On 09/17/2012 08:54 PM, Jan Kiszka wrote:

> On 2012-09-17 20:37, Gilles Chanteperdrix wrote:
>> On 09/17/2012 08:29 PM, Jan Kiszka wrote:
>>
>>> On 2012-09-17 20:18, Gilles Chanteperdrix wrote:
>>>> On 09/17/2012 08:15 PM, Jan Kiszka wrote:
>>>>
>>>>> On 2012-09-17 20:12, Jan Kiszka wrote:
>>>>>> On 2012-09-17 20:08, Gilles Chanteperdrix wrote:
>>>>>>> On 09/17/2012 08:05 PM, Jan Kiszka wrote:
>>>>>>>
>>>>>>>> On 2012-09-17 19:46, Gilles Chanteperdrix wrote:
>>>>>>>>> ipipe_end is a nop when called from primary domain, yes, but this is 
>>>>>>>>> not
>>>>>>>>> very different from edge irqs. Also, fasteoi become a bit like MSI: in
>>>>>>>>> the same way as we can not mask MSI from primary domain, we should not
>>>>>>>>> mask IO-APIC fasteoi irqs, because the cost is too prohibitive. If we
>>>>>>>>> can live with MSI without masking them in primary mode, I guess we can
>>>>>>>>> do the same with fasteoi irqs.
>>>>>>>>
>>>>>>>> MSIs are edge triggered, fasteois are still level-based. They require
>>>>>>>> masking at the point you defer them - what we do and what Linux may 
>>>>>>>> even
>>>>>>>> extend beyond that. If you mask them by raising the task priority, you
>>>>>>>> have to keep it raised until Linux finally handled the IRQ.
>>>>>>>
>>>>>>>
>>>>>>> Yes.
>>>>>>>
>>>>>>>> Or you
>>>>>>>> decide to mask it at IO-APIC level again.
>>>>>>>
>>>>>>>
>>>>>>> We do not want that.
>>>>>>>
>>>>>>>> If you keep the TPR raised,
>>>>>>>> you will block more than what Linux wants to block.
>>>>>>>
>>>>>>>
>>>>>>> The point is that if the TPR keeps raised, it means that primary domain
>>>>>>> has preempted Linux, so, we want it to keep that way. Otherwise the TPR
>>>>>>> gets lowered when Linux has handled the interrupt.
>>>>>>>
>>>>>>> A week-end of testing made me sure of one thing: it works. I assure you.
>>>>>>
>>>>>> Probably, in the absence of IRQF_ONESHOT Linux interrupts. No longer if
>>>>>> you face threaded IRQs - I assure you.
>>>>>
>>>>> Well, it may work (if mask/unmask callbacks work as native) but the
>>>>> benefit is gone: masking at IO-APIC level will be done again.
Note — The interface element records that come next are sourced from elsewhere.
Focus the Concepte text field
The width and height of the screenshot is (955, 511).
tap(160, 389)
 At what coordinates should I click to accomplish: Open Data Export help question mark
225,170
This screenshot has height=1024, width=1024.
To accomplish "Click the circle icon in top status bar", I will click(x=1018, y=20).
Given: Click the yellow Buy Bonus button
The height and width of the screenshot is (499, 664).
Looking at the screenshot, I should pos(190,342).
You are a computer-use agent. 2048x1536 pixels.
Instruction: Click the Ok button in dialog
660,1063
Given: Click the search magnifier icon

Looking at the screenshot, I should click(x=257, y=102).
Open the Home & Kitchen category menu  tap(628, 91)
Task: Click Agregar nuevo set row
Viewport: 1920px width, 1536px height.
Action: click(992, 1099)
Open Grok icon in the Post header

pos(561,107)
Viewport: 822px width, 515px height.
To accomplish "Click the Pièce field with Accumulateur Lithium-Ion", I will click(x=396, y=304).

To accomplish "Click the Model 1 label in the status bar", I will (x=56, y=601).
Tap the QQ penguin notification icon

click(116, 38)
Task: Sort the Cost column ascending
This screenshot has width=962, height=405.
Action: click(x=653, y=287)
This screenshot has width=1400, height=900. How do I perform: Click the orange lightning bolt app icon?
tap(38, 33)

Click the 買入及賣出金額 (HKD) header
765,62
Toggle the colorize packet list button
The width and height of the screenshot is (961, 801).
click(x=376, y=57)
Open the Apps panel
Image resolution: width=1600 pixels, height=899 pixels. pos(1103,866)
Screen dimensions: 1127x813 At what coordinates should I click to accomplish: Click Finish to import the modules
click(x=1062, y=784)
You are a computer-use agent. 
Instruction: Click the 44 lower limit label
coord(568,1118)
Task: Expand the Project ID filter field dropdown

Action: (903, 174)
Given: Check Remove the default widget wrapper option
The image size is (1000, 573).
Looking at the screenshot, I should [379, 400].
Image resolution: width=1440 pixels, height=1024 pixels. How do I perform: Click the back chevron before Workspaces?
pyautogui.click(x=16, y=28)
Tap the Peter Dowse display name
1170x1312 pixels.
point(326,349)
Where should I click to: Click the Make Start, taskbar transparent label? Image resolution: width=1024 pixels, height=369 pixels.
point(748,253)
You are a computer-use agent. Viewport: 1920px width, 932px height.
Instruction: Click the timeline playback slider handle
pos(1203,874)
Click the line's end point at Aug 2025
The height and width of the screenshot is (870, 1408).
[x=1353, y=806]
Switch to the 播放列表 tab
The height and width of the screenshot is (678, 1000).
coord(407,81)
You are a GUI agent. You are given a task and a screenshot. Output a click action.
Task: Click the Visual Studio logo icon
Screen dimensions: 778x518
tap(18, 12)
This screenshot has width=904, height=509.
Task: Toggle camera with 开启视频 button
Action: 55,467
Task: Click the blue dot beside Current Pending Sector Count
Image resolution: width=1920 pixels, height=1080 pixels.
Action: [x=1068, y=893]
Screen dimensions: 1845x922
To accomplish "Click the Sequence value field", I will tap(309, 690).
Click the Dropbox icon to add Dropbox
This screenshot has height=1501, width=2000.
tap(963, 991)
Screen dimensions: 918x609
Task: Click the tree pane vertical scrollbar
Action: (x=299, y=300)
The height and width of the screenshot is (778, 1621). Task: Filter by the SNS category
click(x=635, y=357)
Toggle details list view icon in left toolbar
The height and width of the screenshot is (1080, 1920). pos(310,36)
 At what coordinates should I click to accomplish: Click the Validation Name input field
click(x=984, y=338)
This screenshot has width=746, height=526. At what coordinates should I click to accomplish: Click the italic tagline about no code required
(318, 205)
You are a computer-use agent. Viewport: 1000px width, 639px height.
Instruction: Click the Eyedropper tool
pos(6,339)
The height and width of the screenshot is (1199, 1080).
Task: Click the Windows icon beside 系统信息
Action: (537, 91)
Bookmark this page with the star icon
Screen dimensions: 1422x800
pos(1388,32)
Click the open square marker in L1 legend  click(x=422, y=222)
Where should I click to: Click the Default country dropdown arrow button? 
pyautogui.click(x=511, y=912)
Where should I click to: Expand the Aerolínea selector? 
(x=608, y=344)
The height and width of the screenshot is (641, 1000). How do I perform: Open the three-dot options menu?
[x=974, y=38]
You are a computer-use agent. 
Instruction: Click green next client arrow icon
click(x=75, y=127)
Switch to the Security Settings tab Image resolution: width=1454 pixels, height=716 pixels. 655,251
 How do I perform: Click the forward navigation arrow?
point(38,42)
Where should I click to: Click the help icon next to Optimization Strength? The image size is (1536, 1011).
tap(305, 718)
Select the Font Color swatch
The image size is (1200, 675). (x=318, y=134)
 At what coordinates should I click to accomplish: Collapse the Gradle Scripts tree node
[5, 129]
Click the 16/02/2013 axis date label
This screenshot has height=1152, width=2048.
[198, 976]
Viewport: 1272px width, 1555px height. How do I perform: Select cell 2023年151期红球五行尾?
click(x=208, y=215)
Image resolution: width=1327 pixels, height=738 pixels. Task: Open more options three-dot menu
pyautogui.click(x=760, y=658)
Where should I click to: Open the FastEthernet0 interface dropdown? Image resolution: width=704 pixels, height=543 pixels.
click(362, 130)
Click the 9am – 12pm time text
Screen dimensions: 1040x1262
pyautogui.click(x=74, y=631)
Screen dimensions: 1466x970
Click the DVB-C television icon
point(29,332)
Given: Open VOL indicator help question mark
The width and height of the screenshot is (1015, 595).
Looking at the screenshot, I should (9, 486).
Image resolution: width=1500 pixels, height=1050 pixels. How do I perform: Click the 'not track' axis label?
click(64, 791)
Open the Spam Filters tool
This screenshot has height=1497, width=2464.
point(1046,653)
Given that
>>>>> threaded IRQs become increasingly popular, it will also be hard to avoid
>>>>> them in common setups.
>>>>
>>>>
>>>> The thing is, if we no longer use the IO-APIC spinlock from primary
>>>> domain, we may not have to turn it into an ipipe_spinlock, and may be
>>>> able to preempt the IO-APIC masking.
>>>
>>> That might be true - but is the latency related to the lock or the
>>> hardware access? In the latter case, you will still stall the CPU on it
>>> and have to isolate the load on a non-RT CPU again.
>>>
>>> BTW, the task priority for the RT domain is a quite important parameter.
>>> If you put it too low, Linux can run out of vectors. If you put it too
>>> high, the same may happen to Xenomai - on bigger boxes.
>>
>>
>> Yes, and there are only 16 levels. But Xenomai does not need to many levels.
> 
> How is telling you this? It's part of the system setup. And that may
> lean toward RT or toward non-RT. This level should be adjusted according
> to the current allocation of Linux and the RT domain for a particular
> CPU, not hard-coded or compile-time defined.


In theory, I agree, in practice, lets be crasy, assume someone would
want an RT serial driver with 4 irqs, an RT USB driver with 2 irqs, an
RT CAN driver, and say, 4 RTnet boards. That is still less than the 16
vectors that a single level provides, so, we can probably get along with
2 levels. Or we can use a kernel parameter.

-- 
                                                                Gilles.